Let’s face it: Thanksgiving this year for roughly half of America will pretty much be like every other rotten day this year, just with more pies. Less work emails.
There will be no family gatherings, no guests, no reckless Turkey Bowl football games with friends—after all, nobody can afford a shattered groin and a trip to the emergency room right now. There will be no Drumstick Dash in Broad Ripple. There will be nothing superfluous, like grandparents or a fancy tablecloth or pants.
There will just be more of the same, with the exact same people in the exact same place. More March 12th. More moping around the kitchen, eating gravy, worriedly playing everyone’s favorite game of “Is This Chest Pain Cardiac or Covid?” (Yay, it’s stress-induced myocardial ischemia, I WIN!!) There will be more episodes of “New Girl” on the television. Everyone likes that show well enough.
Then again, maybe Wimbledon starts up again Thursday morning? Maybe… the MLB All-Star Game? Who knows, I haven’t checked and I’m not planning to. Surprise us, 2020! Nothing makes sense anymore and everything is surreal— having the Masters on at the same time as NFL football the other day was kind of fun, and certainly unexpected.
We will technically still “do” Thanksgiving, of course. We’ll cook a turkey, watch the stupid Lions game, and drink way too many Old Fashioneds for a gloomy Thursday afternoon in November (or any other afternoon, for that matter.) We’ll still create nine cubic yards of weird goblets and sauceboats for the kids to clean. We will still say a prayer and acknowledge the people not lucky enough to be “celebrating” the day—the nurses and the doctors and the sick, the hopeless and the unemployed—and then we’ll instantly feel even worse about ourselves for complaining at all. Then we’ll watch more football.
It will still be Thanksgiving, I guess. Technically speaking.
It will still be Thanksgiving in the same way that e-learning is technically still “school,” a Zoom meeting is still technically a “meeting,” and wearing a mask under your chin is still technically “wearing a mask.” It will be theater, mostly—like everything else this year—dressed up in quasi-normalcy and cranberry sauce. Nobody likes cranberry sauce all that much.
But for the other half of this country, in the Upside Down, there will be nothing theatrical about it. No, it will be full steam ahead with the normal holiday travels and festivities, the gatherings and the buffet lines, ventilators be damned.

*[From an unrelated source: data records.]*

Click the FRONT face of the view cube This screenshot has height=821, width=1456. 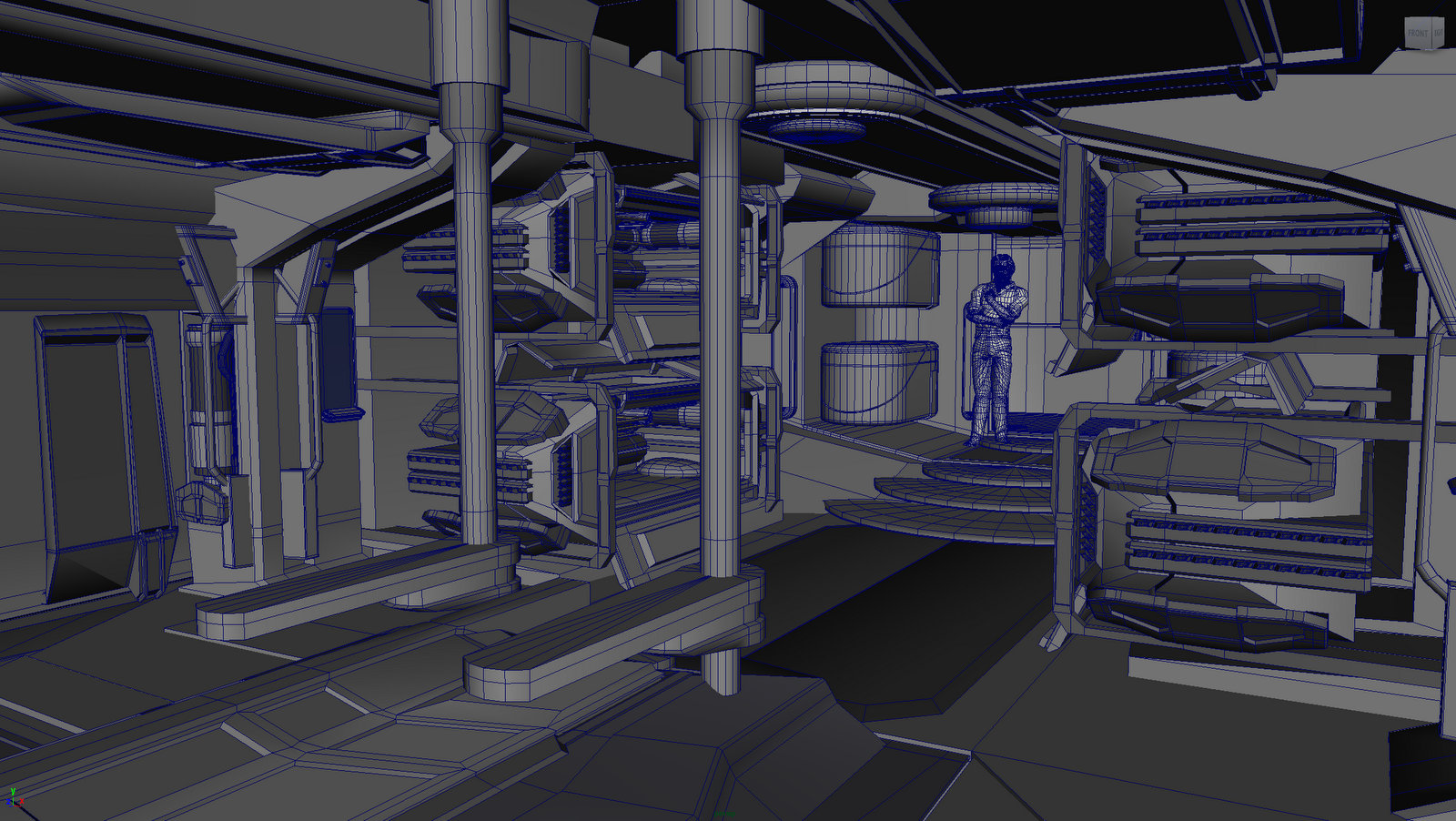pos(1418,33)
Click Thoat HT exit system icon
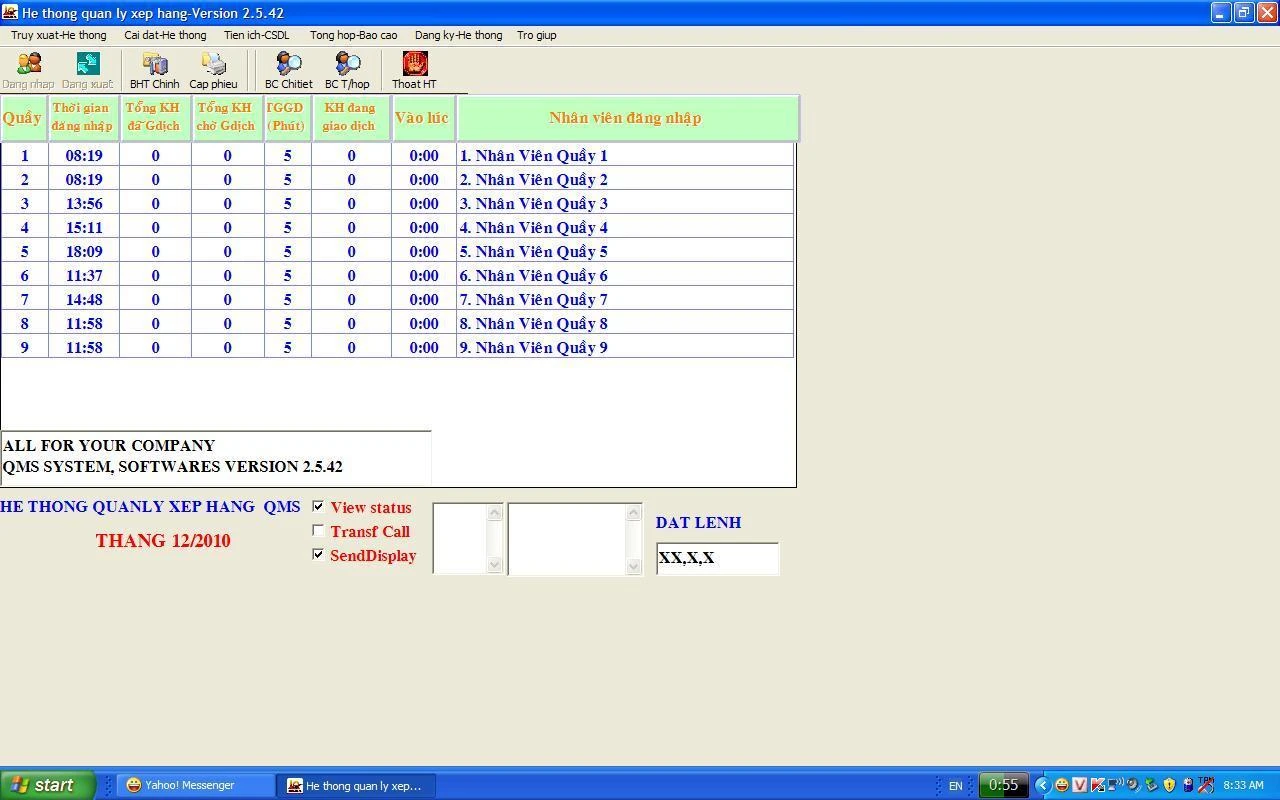Viewport: 1280px width, 800px height. click(x=414, y=65)
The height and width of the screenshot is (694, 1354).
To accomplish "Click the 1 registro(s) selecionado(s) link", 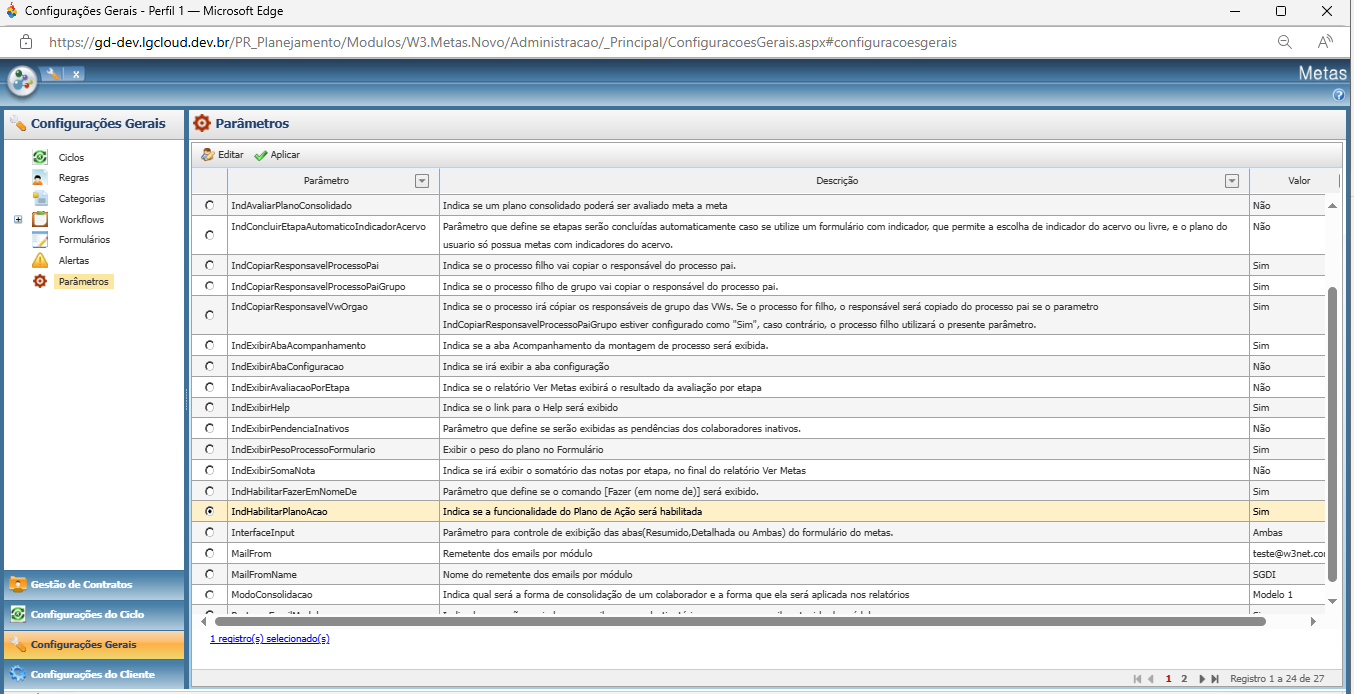I will coord(270,638).
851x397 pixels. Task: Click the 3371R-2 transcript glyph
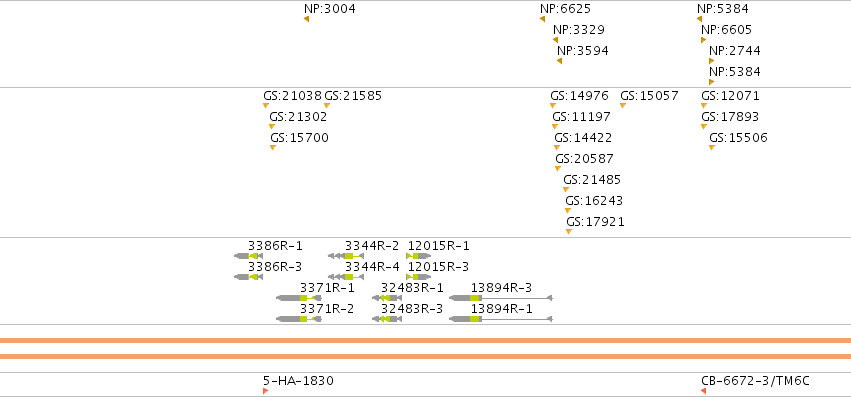(299, 319)
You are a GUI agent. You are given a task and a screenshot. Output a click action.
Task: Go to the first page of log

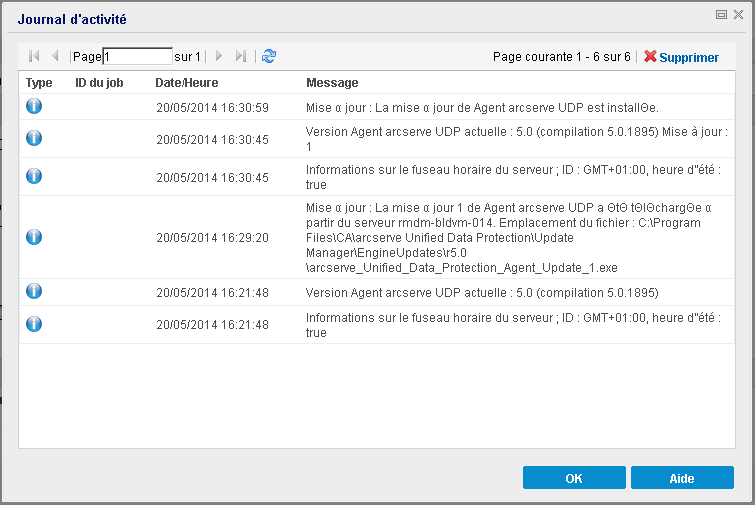[x=35, y=57]
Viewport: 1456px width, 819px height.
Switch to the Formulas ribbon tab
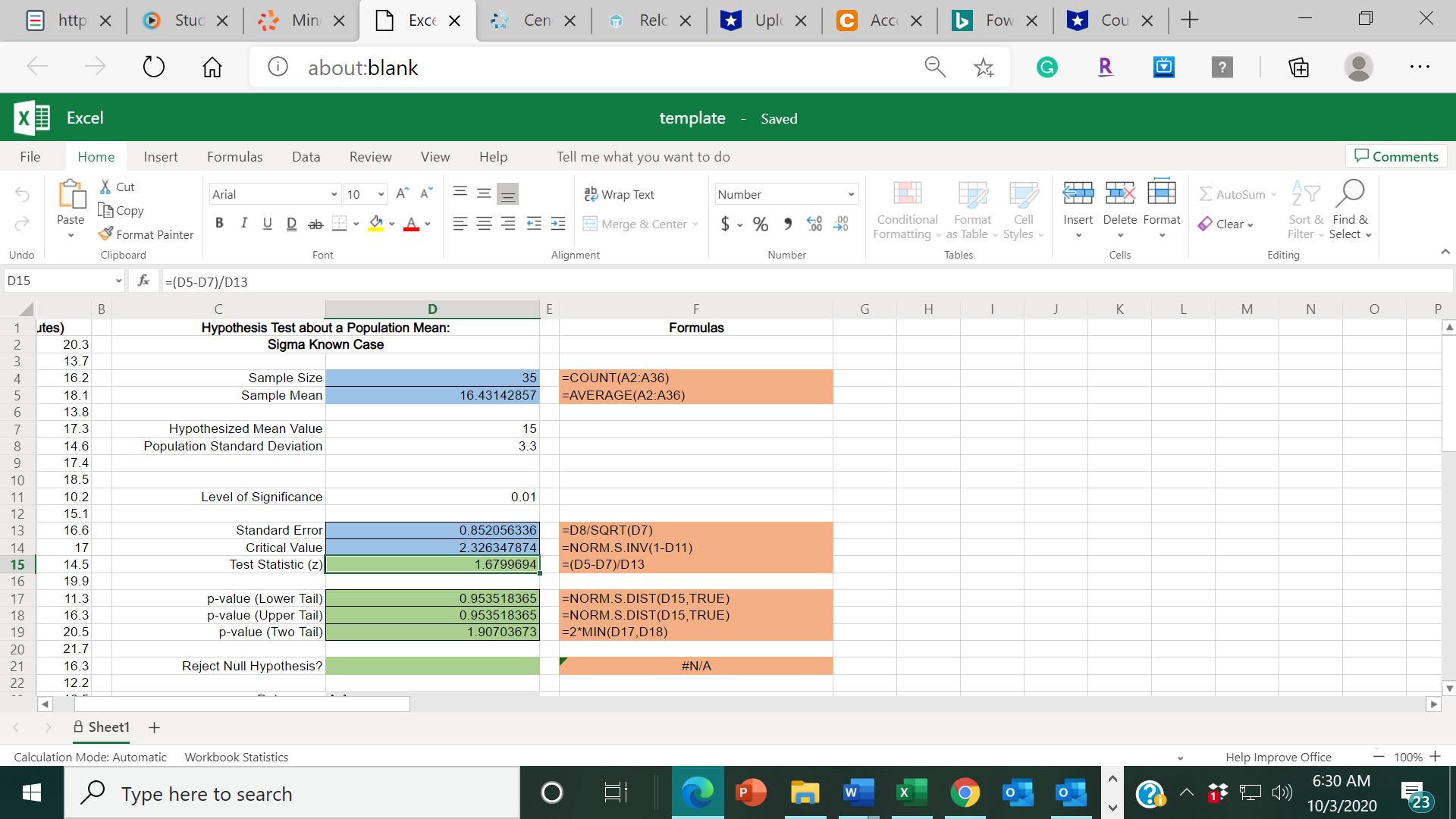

Their freedom to spittle their giblets all over each other is more important than everyone else’s freedom to not be in the ICU. In their minds, reality is tyranny or some such, and nobody is going to stop them from celebrating with family and friends. They are SO SICK AND TIRED of this pandemic, you guys! It’s selfishness wrapped in recklessness wrapped in a “Joe Rogan Experience” hoodie, and the blast radius of their actions will extend into Easter. It’s precisely the sort of worldview that has kept us in this sewer fire for this long. But this is not a call to action. It’s not a plea to stay home. It’s just depressing, is all.
There is a vaccine coming, though, sooner rather than later. Multiple vaccines, actually. And if there’s anything we all can be thankful for in this miserable year, it’s that.